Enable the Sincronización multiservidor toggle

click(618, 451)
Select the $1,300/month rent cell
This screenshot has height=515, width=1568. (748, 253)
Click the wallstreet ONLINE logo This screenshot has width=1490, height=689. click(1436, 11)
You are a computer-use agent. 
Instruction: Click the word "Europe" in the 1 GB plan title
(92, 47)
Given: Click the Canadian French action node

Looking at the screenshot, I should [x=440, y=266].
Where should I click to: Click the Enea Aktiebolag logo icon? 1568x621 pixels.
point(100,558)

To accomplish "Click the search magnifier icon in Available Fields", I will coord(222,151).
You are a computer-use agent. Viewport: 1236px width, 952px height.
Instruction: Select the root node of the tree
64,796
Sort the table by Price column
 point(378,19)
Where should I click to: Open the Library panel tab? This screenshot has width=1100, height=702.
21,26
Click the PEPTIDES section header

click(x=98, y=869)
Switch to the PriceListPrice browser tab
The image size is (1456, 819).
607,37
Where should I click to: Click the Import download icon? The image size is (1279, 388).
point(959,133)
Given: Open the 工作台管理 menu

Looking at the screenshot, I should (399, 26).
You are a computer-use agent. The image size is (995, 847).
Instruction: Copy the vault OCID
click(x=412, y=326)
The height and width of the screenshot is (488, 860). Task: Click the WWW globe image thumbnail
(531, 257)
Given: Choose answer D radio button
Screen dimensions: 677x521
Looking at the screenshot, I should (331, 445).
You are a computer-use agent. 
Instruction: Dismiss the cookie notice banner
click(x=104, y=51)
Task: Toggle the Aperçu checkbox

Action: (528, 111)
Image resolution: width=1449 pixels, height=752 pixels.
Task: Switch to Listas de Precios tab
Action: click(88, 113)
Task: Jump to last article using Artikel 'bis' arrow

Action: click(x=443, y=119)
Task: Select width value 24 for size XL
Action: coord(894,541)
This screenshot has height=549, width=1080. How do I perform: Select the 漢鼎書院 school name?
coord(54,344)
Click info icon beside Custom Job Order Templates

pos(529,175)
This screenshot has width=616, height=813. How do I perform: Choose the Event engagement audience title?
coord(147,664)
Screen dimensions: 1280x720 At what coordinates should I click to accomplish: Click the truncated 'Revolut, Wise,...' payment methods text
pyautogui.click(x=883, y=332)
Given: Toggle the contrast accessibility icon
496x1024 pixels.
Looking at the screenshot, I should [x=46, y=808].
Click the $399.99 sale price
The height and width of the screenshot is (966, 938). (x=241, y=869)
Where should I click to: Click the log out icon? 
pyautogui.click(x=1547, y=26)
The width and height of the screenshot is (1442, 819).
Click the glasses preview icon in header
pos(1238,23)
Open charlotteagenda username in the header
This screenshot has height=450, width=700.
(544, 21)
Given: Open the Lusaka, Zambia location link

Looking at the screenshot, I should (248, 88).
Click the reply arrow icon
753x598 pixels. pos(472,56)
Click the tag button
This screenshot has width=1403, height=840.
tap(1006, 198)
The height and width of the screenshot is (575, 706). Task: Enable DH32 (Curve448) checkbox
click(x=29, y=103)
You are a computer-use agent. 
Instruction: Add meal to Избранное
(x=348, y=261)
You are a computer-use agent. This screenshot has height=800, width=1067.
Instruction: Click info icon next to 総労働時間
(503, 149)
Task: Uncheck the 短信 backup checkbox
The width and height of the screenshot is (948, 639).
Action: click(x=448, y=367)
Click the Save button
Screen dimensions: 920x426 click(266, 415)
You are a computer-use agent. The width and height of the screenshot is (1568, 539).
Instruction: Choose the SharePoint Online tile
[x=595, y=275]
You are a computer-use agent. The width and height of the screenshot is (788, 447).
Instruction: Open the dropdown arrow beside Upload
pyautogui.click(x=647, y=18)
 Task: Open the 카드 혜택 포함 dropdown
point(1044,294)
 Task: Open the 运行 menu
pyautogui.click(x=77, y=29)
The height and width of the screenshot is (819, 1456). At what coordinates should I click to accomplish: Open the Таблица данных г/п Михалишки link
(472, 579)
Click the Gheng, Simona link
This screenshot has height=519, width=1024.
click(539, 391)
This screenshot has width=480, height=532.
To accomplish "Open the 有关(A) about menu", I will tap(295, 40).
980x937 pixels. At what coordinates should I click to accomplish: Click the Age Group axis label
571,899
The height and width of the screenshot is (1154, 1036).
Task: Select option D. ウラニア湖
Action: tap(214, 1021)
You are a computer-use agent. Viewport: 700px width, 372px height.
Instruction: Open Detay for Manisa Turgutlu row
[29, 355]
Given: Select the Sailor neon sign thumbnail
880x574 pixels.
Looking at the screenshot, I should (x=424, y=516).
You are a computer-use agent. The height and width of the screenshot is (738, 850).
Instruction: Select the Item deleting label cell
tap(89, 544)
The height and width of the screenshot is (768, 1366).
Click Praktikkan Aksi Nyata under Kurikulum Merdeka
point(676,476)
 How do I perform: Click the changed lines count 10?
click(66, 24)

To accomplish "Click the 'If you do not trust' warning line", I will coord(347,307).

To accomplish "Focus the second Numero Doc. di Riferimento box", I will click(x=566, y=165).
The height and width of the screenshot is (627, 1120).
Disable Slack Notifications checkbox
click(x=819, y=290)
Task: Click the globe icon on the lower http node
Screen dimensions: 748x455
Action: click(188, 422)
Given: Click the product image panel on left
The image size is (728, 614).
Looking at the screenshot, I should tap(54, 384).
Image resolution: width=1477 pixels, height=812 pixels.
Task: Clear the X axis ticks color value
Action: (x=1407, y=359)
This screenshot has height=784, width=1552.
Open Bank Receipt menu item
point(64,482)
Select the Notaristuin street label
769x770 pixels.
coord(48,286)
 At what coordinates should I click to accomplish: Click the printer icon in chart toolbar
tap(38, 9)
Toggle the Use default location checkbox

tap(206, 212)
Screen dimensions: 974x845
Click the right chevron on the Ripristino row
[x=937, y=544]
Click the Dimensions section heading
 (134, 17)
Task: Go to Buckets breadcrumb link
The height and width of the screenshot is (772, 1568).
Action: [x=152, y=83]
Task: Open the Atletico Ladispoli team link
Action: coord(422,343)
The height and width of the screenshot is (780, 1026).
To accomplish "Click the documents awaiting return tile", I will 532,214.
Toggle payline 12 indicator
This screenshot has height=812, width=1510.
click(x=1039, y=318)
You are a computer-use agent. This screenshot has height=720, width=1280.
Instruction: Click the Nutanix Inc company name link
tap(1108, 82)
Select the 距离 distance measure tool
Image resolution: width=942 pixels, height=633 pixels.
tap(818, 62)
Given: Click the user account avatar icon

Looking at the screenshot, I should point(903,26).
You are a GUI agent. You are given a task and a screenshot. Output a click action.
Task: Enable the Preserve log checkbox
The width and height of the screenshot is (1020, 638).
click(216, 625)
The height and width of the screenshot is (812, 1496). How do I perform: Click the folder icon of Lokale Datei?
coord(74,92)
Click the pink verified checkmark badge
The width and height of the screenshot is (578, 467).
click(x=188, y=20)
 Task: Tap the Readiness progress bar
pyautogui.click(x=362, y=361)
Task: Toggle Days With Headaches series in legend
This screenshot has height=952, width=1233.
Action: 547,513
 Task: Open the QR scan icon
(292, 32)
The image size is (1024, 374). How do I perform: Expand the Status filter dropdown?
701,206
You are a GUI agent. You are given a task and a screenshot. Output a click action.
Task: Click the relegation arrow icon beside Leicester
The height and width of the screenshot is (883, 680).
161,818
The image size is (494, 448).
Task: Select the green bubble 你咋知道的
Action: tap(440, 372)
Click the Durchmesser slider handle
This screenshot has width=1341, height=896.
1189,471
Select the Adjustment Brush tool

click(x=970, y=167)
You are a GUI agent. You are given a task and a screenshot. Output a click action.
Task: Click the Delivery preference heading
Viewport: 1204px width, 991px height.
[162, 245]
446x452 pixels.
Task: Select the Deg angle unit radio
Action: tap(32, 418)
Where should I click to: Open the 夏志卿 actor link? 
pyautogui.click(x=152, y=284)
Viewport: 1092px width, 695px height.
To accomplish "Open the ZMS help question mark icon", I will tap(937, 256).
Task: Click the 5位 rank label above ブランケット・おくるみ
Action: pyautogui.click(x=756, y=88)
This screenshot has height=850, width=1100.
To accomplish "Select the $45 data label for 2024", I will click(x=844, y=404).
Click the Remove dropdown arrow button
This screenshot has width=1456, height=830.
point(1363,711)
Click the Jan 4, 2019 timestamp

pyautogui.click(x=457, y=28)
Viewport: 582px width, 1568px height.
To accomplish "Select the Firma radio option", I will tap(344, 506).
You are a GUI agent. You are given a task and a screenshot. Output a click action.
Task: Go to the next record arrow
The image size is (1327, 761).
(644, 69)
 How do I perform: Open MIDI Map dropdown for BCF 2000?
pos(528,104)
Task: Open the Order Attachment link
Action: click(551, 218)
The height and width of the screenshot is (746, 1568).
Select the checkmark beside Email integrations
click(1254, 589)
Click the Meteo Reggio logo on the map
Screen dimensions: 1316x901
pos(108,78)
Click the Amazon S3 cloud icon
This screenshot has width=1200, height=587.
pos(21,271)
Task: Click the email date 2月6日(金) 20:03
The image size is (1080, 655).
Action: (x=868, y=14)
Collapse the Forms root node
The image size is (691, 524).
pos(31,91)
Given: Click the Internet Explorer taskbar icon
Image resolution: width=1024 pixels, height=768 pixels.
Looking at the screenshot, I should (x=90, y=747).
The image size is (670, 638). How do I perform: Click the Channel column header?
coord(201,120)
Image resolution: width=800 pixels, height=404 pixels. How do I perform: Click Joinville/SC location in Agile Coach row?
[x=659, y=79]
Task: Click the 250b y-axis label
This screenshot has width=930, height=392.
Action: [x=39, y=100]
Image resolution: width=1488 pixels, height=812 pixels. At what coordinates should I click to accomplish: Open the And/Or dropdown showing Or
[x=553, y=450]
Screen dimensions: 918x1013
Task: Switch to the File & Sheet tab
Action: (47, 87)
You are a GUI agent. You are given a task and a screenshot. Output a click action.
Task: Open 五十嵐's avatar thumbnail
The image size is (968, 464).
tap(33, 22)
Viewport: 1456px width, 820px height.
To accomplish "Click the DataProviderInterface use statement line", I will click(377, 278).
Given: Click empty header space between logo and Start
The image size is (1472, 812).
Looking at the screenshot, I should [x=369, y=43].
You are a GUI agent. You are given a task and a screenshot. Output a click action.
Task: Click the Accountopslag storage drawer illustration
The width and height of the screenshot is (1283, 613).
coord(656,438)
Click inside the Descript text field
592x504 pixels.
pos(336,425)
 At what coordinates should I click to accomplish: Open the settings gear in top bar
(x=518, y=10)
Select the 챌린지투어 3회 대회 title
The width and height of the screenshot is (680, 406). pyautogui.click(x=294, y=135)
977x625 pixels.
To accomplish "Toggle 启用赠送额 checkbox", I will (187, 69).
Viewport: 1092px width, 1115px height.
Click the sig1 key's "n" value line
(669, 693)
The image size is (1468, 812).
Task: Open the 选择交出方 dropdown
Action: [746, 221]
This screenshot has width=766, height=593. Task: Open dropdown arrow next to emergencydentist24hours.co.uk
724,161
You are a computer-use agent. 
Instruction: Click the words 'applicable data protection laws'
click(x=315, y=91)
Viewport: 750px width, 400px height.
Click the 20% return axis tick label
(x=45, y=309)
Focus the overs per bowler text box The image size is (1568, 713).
——————————
**WHAT YOU NEED TO DO**
Count the lines above that contain the word "computer", and reply with only that number.

**RESPONSE FOR THIS EXERCISE**
12